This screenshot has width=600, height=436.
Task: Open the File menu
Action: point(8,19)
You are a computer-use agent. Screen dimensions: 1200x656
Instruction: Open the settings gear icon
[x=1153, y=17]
◇ ◇ ◇ ◇ ◇
● **CONSIGNE**
Recopiez mot pour mot chacune des lignes de la liste ci-dessus, sans en omettre aucune.

● **RÉSULTAT**
This screenshot has width=600, height=436.
Task: Open the File menu
Action: point(8,19)
You are a computer-use agent. Screen dimensions: 1200x656
Instruction: Open the settings gear icon
[x=1153, y=17]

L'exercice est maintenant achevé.